**Problem description:**
Return, word for word, the lines of the records below, starting with the line that contains "Given: Click the" and going on through the line that contains "Looking at the". Leave the pictures out of your answer.

**Entries supplied:**
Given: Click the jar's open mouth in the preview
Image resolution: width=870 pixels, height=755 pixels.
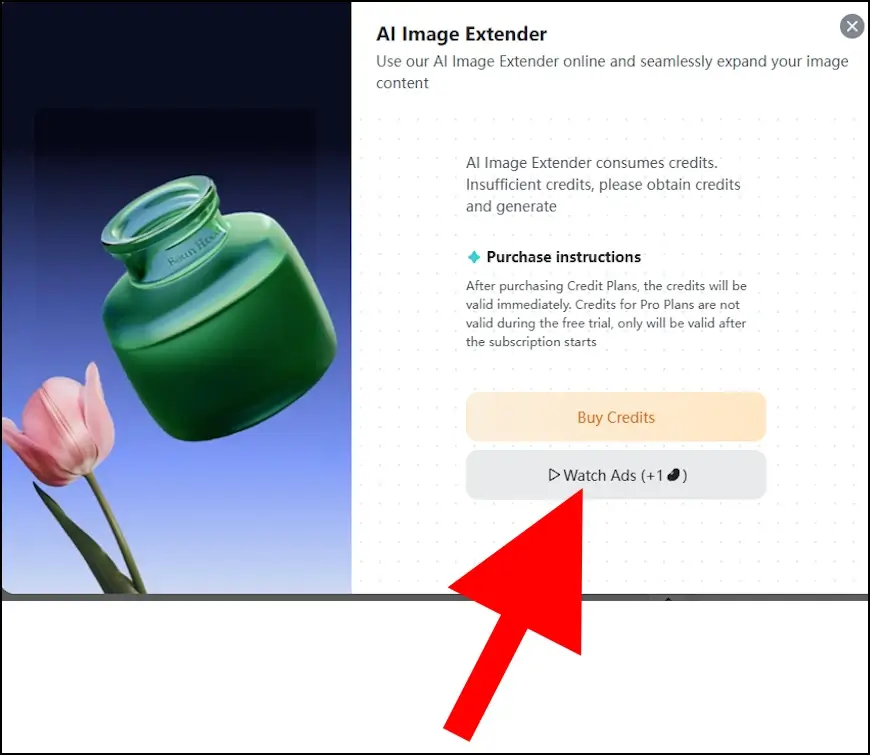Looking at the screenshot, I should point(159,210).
--
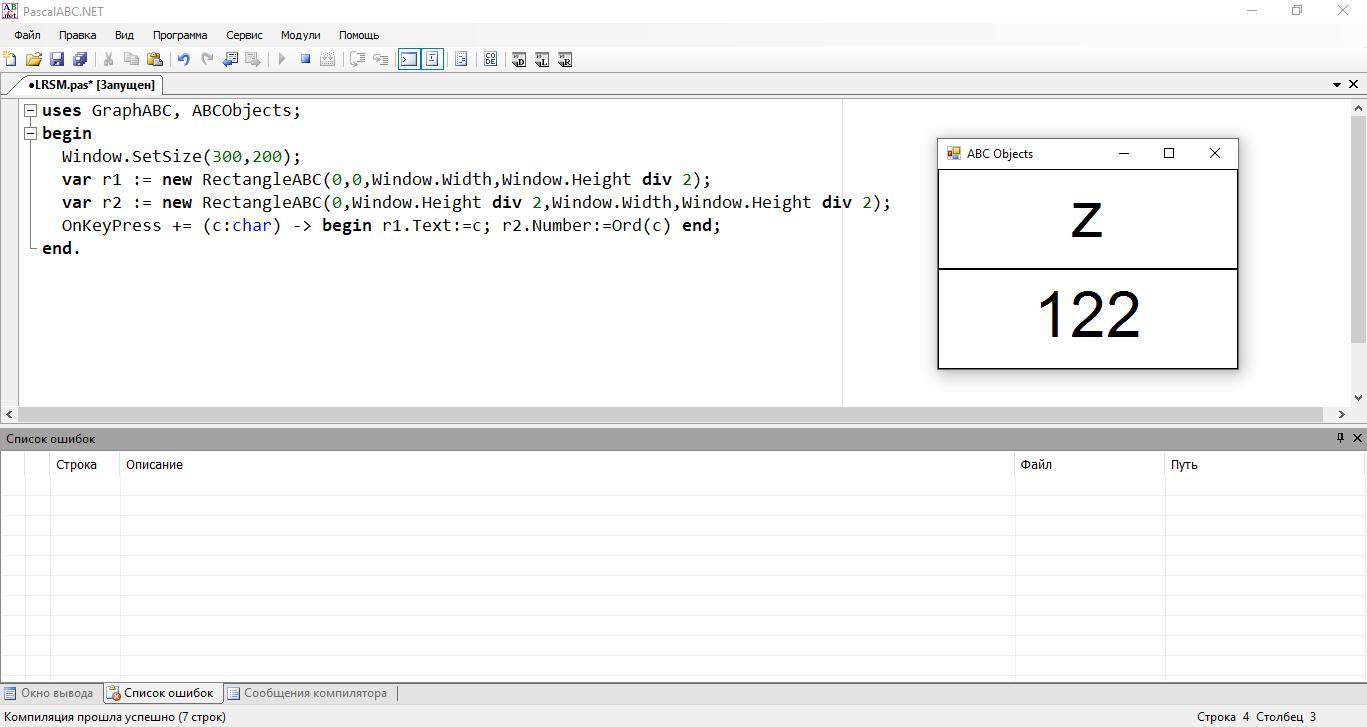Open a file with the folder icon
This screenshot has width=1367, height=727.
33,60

**Answer for this exercise:**
Given: Click the jar's open mouth in the preview
Image resolution: width=870 pixels, height=755 pixels.
Looking at the screenshot, I should point(159,210).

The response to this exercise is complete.